If we just store the pebbles as is, then we're even worse of than today, as the volume of the pebbles is much larger than the actual waste content.
A molten salt reactor is much better than a PBR, or anything else for that matter.

On the topic of the German PBR, the problem they had was that a fuel pellet got stuck in a pipe due to friction, which is because helium gas don't really add much lubrication.
Molten salt coolant would be best. It gives good lubrication while avoiding the problem of high pressure needed by water, and is is also immune to radiation damage.
Sanescience
Jan 24, 2012

Rank: not rated yet
There is a bit of "mixed metaphor" here. PBR are slow (or thermal) neutron reactors under the category of inefficient designs like PWR and that typically only extract about 1% of the energy contained in uranium and leave the 99% behind as "waste".
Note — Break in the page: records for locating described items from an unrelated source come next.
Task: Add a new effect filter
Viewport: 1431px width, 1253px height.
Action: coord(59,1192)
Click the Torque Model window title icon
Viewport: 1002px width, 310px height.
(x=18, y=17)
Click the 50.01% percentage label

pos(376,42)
MSR designs and sodium metal cooled are fast neutron reactors with each their own issues, but their goal is to burn all the nasty actinides and extract most of the energy from the fuel.

With MSR designs, the versions with coolant and fuel mixed together was problematic because it exposed "everything" in the coolant cycle to a corrosive chemical cocktail of fission products and hard neutron radiation causing many materials issues and maintenance issues. With coolant and fuel separate, the thermal conduction properties of salt doesn't support the "small" core requirements for fast neutron designs. Water reactivity is less of an issue than sodium, but not "none".

Sodium has issues with water, however it has many "ideal" properties...
Sanescience
Jan 24, 2012

Rank: not rated yet
Sodium has an unmatched thermal to density/weight advantage. When pipes are filled with denser metals the pumps and pipes need to be much thicker and more expensive, experience more wear, and are more prone to seismic events (earthquakes). Sodium does not react with materials used in core construction and cooling systems. It's reactivity property with water becomes an advantage considering it prevents any moister corrosion to reactor core systems. Sodium also forms only short lived neutron activation products that don't pose disposal problems and can be recycled indefinately, or reacted with clorine for cleaning or disposed as common table salt.

ShotmanMaslo
Jan 25, 2012

Rank: not rated yet
Sanescience - thorium fueled MSRs such as LFTR are thermal, not fast reactors.
Uzza
Jan 25, 2012

Rank: 5 / 5 (1)
@Sanescience
As shotman said above, MSRs are not necessarily fast reactors. There are designs for both thermal and fast MSRs, each with it's own advantages/disadvantages.
Thorium fueled MSRs are predominantly thermal reactors, since Th-232/U-233 is an excellent breeder combination in a thermal reactor.

The issues with a mixed fuel and coolant is dependent on what element you use to create the salt, as it's the reactions with that element and the reactor materials that needs to be dealt with.
The MSRE built by ORNL used fluoride salts for the reactor because of many favorable qualities. This gives corrosion problems if not using the right materials, but they solved it by creating Hastelloy-N, which is very corrosion resistant to fluoride salts. With over 28000 hours of fuel salt operation, they saw virtually no effects of corrosion.
Sanescience
Jan 25, 2012

Rank: not rated yet
My wording was a little misleading. There are indeed molten salt thermal reactors, in fact most have been.

I was functionally fixated on the comment of JustAnyone comparing molten salt and sodium cooled.